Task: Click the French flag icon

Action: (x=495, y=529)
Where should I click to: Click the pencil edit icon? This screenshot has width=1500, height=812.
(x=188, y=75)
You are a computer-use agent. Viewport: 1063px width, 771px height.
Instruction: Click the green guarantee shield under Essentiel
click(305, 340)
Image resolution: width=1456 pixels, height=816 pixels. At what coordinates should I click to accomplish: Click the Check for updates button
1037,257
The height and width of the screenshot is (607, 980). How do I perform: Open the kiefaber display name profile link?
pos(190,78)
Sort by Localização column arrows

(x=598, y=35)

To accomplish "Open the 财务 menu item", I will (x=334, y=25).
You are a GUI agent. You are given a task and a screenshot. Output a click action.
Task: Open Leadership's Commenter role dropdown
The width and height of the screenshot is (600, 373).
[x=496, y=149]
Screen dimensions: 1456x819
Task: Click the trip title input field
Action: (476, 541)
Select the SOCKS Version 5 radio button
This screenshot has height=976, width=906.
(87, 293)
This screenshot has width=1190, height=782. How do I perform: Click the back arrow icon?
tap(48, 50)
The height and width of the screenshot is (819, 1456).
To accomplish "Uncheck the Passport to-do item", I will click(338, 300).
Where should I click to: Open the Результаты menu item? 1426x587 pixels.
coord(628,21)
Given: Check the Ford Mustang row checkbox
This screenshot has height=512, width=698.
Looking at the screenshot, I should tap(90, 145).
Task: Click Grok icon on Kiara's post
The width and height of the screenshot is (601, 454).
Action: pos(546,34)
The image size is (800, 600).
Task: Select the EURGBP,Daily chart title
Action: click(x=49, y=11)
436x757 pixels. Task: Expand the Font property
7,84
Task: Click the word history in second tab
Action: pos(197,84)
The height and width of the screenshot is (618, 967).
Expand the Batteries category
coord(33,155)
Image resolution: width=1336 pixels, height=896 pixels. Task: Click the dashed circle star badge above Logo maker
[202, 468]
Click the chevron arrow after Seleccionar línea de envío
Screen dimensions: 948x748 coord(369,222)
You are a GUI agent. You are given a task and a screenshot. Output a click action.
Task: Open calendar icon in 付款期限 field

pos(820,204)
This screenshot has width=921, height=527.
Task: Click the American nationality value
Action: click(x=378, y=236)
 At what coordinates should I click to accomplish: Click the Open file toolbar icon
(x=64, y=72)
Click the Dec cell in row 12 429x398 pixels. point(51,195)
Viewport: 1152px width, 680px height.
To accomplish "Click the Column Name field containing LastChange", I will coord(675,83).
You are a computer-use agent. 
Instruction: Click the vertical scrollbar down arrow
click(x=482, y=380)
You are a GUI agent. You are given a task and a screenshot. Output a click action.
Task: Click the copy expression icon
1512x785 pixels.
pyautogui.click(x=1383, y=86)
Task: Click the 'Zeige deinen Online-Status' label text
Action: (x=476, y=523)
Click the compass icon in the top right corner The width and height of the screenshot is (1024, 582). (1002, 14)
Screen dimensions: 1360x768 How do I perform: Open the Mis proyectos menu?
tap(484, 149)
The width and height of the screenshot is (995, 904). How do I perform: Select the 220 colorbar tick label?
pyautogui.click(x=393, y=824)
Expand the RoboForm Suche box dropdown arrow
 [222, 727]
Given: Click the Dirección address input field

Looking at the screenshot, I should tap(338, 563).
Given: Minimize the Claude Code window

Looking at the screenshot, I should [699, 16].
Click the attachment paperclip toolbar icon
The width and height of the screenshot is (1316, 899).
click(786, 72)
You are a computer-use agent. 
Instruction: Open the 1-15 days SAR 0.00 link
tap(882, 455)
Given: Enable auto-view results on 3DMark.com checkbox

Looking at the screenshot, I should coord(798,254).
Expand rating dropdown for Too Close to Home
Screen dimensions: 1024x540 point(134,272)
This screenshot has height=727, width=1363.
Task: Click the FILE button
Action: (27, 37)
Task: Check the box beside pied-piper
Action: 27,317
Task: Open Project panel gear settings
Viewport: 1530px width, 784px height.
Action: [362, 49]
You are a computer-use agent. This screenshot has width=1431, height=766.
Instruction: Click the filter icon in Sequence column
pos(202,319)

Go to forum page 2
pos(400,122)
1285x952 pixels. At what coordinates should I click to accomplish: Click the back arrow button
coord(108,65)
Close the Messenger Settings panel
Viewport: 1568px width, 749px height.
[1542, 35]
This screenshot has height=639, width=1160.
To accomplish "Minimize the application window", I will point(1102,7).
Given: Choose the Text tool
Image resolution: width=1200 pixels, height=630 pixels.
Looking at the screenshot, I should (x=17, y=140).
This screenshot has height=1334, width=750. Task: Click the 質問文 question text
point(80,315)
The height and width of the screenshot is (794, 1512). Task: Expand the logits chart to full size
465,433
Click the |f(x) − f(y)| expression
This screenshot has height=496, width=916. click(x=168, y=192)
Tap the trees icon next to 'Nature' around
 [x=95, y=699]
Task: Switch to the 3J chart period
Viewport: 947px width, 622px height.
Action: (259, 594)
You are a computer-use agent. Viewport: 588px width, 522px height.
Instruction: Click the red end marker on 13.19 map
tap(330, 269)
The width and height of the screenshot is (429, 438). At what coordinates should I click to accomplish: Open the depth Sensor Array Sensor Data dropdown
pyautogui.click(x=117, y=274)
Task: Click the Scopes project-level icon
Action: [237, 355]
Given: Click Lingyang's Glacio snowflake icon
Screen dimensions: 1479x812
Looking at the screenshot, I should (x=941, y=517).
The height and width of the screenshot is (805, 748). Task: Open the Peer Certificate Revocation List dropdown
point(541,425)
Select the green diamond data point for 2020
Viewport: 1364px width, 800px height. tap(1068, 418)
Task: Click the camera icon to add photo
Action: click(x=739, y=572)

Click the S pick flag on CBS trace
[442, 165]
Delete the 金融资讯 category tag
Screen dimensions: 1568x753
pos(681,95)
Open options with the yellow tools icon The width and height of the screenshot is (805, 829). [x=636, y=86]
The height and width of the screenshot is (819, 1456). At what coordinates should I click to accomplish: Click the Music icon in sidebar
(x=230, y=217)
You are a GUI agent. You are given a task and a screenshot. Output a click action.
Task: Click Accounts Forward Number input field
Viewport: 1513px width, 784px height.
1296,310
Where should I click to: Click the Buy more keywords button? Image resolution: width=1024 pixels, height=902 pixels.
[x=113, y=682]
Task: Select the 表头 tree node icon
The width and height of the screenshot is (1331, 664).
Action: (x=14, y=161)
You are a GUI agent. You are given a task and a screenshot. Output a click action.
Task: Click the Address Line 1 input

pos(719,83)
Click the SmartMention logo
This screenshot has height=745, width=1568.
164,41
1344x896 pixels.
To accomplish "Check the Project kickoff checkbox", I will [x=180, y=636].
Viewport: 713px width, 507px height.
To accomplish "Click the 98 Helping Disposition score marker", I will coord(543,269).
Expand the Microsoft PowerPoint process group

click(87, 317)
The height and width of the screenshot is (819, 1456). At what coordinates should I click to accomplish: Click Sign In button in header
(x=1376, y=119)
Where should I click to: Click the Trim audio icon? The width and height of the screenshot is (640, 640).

※ ※ ※

* **What the exercise asks**
Can you turn the entries above into a numbered list with the blank lines left out, starting at the line that has "Screen dimensions: 1360x768" and stopping after the line that has "Action: 27,317"?

* **Full response**
1. Screen dimensions: 1360x768 How do I perform: Open the Mis proyectos menu?
2. tap(484, 149)
3. The width and height of the screenshot is (995, 904). How do I perform: Select the 220 colorbar tick label?
4. pyautogui.click(x=393, y=824)
5. Expand the RoboForm Suche box dropdown arrow
6.  [222, 727]
7. Given: Click the Dirección address input field
8. Looking at the screenshot, I should tap(338, 563).
9. Given: Minimize the Claude Code window
10. Looking at the screenshot, I should [699, 16].
11. Click the attachment paperclip toolbar icon
12. The width and height of the screenshot is (1316, 899).
13. click(786, 72)
14. You are a computer-use agent. 
15. Instruction: Open the 1-15 days SAR 0.00 link
16. tap(882, 455)
17. Given: Enable auto-view results on 3DMark.com checkbox
18. Looking at the screenshot, I should coord(798,254).
19. Expand rating dropdown for Too Close to Home
20. Screen dimensions: 1024x540 point(134,272)
21. This screenshot has height=727, width=1363.
22. Task: Click the FILE button
23. Action: (27, 37)
24. Task: Check the box beside pied-piper
25. Action: 27,317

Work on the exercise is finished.